According to a story from BioSpace, the biotechnology company Tiziana Life Sciences plc has announced that it was recently granted a patent from the United States Patent and Trademark Office (USPTO) pertaining to the use of the drug milciclib in combination with a class of medications called tyrosine kinase inhibitors as a treatment for hepatocellular carcinoma, or liver cancer, as well as some other forms of cancer (including pancreatic cancer and thymic carcinoma). Tiziana prioritizes the development of treatments for infectious and inflammatory diseases, as well as cancer.

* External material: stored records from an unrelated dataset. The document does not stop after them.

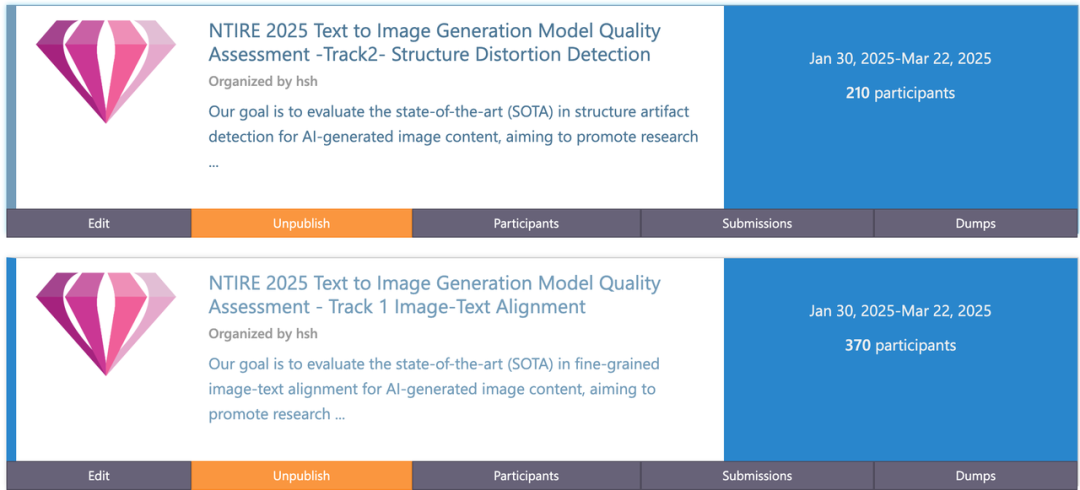Open Track2 Structure Distortion Detection title link

pyautogui.click(x=430, y=42)
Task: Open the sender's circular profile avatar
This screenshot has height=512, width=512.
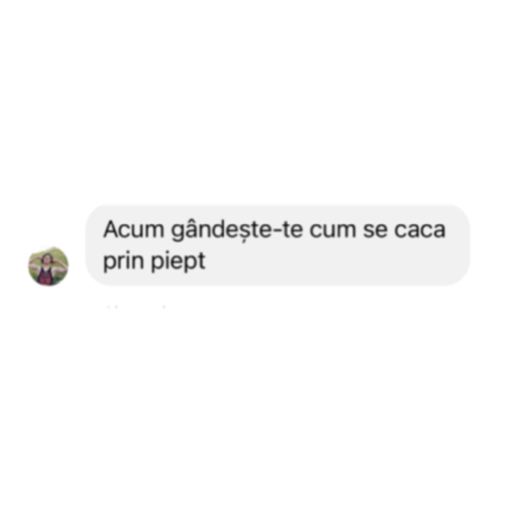Action: pyautogui.click(x=48, y=266)
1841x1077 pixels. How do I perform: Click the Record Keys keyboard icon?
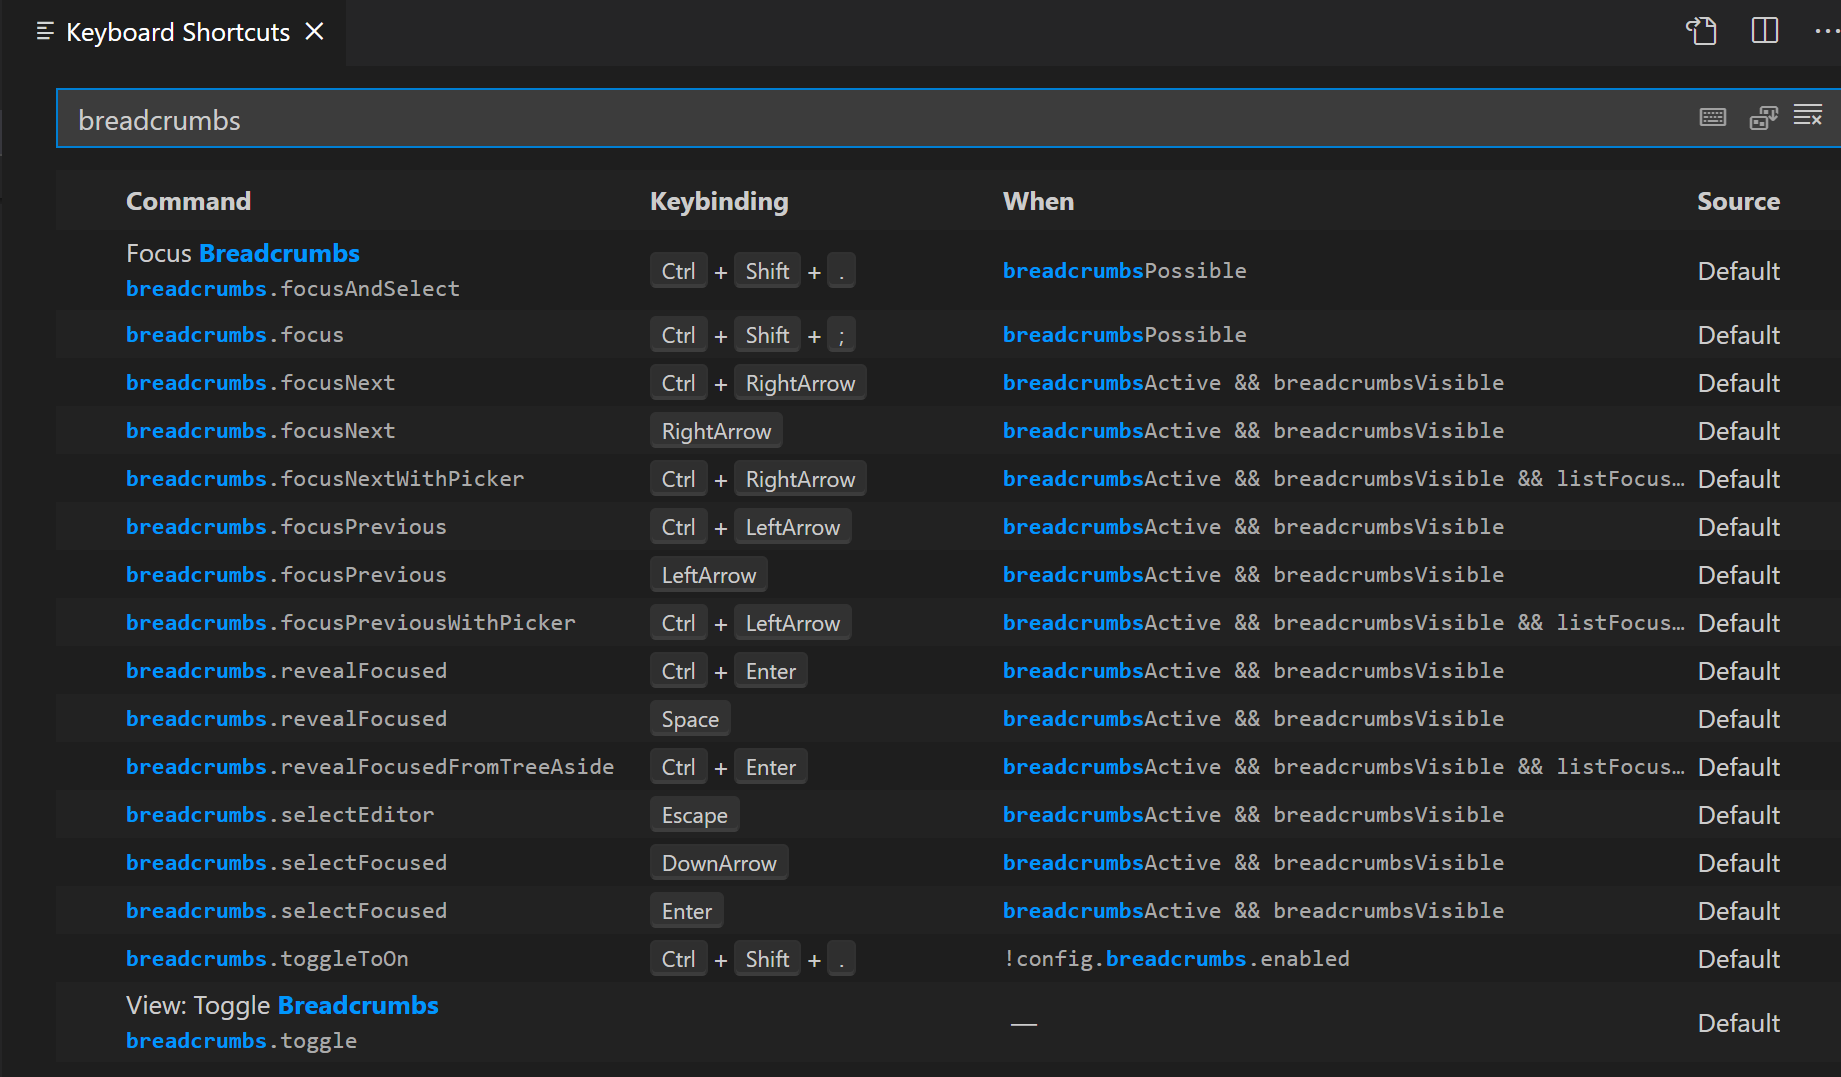coord(1712,117)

About Hepatocellular Carcinoma

Hepatocellular carcinoma is a type of liver cancer. Although generally considered rare, at least in developed countries, it is the most common type of cancer to originate in the liver in adults and is also the most common cause of death for people who develop cirrhosis. Risk factors are generally any condition that can lead to long term liver damage and cirrhosis, such as certain genetic disorders, chronic hepatitis, type 2 diabetes, nonalcoholic steatohepatitis, and severe alcohol abuse. The cancer is associated with common symptoms of liver dysfunction and damage, such as jaundice, fatigue, abdominal swelling, nausea and vomiting, bruising easily, abdominal pain, loss of appetite, and weight loss. Treatment may include kinase inhibitors, surgery, liver transplant, arterial catheters, and ablation. Survival rates are poor; cancer that cannot be removed with surgery is usually lethal within a year. To learn more about hepatocellular carcinoma, click here.

Showing Potential

Tiziana had two poster presentations at the American Society for Clinical Oncology 2020 which pertained to the use of milciclib in the treatment of hepatocellular carcinoma. The posters presented findings from a phase 2a trial of the drug when used on its own and another when used in combination with regorafenib, a tyrosine kinase inhibitor. The medication has produced promising results so far that could improve outcomes for patients. 

Hepatocellular carcinoma is a difficult to treat cancer that has little effective options outside of surgery or liver transplant, and even these options are not viable for patients with advanced disease. There is a dire need for more effective therapies, and combination treatments may be critical for driving advancements in outcomes for patients living with this cancer.